TASK DETAILS
Could you return, exactly as written, every line from the one containing "Given: Show the Help menu" through the last line of the entries below, leaving out the pictures?

MATERIAL FOR THIS EXERCISE
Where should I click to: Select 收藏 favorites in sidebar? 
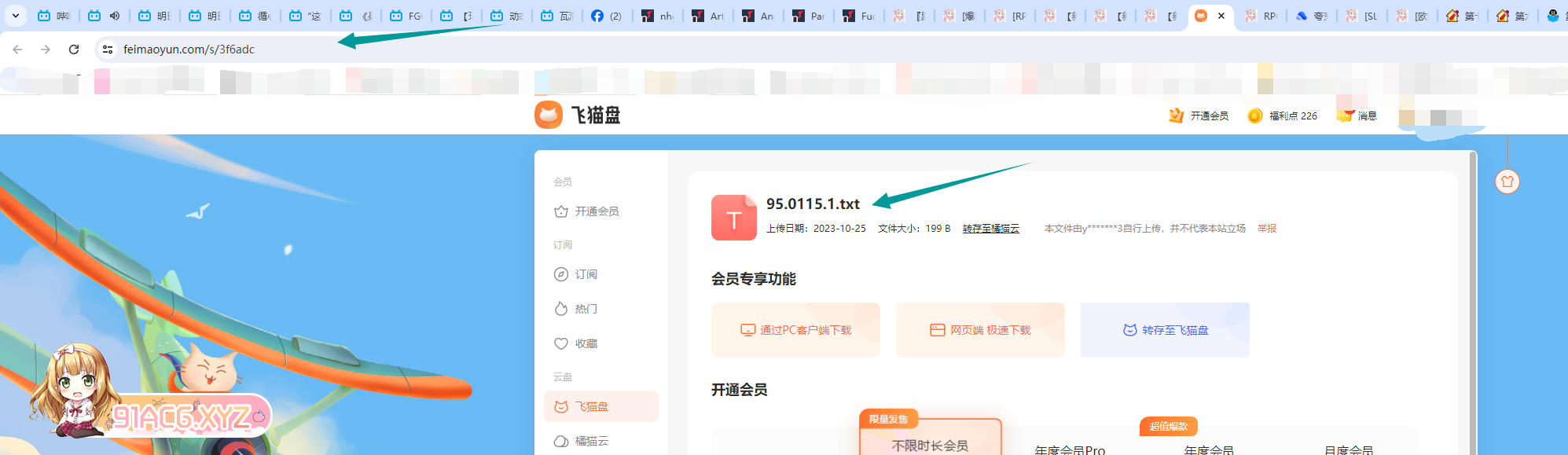coord(586,343)
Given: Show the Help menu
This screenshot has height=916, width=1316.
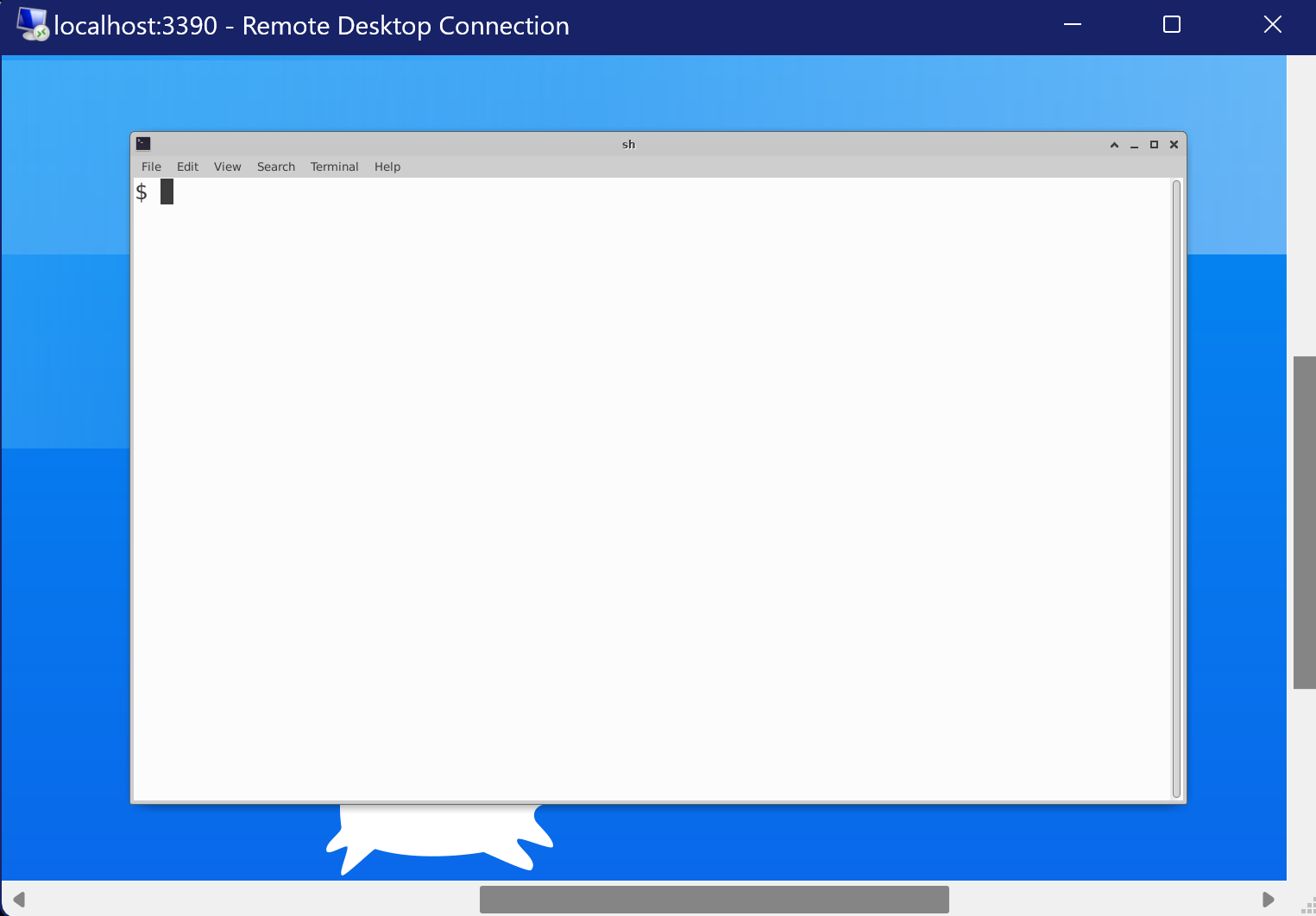Looking at the screenshot, I should [387, 166].
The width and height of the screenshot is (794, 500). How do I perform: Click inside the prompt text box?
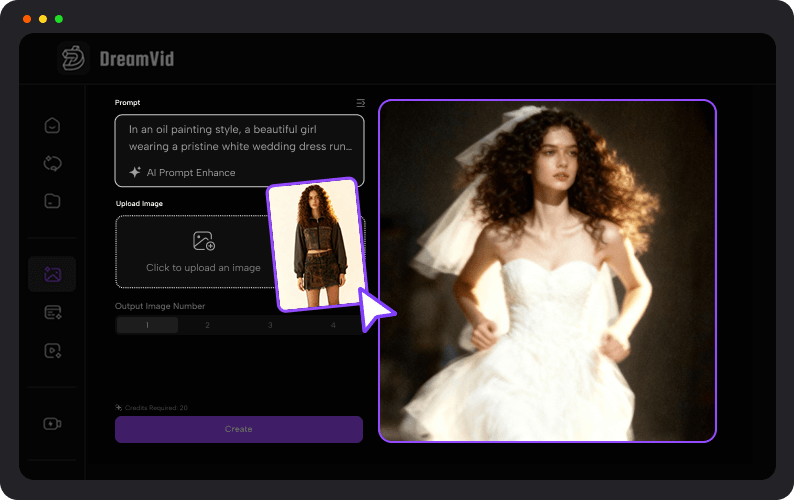tap(240, 137)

ANSWER SPACE
Given: Show the Help menu
This screenshot has height=916, width=1316.
Looking at the screenshot, I should [387, 166].
The width and height of the screenshot is (794, 500). How do I perform: Click inside the prompt text box?
tap(240, 137)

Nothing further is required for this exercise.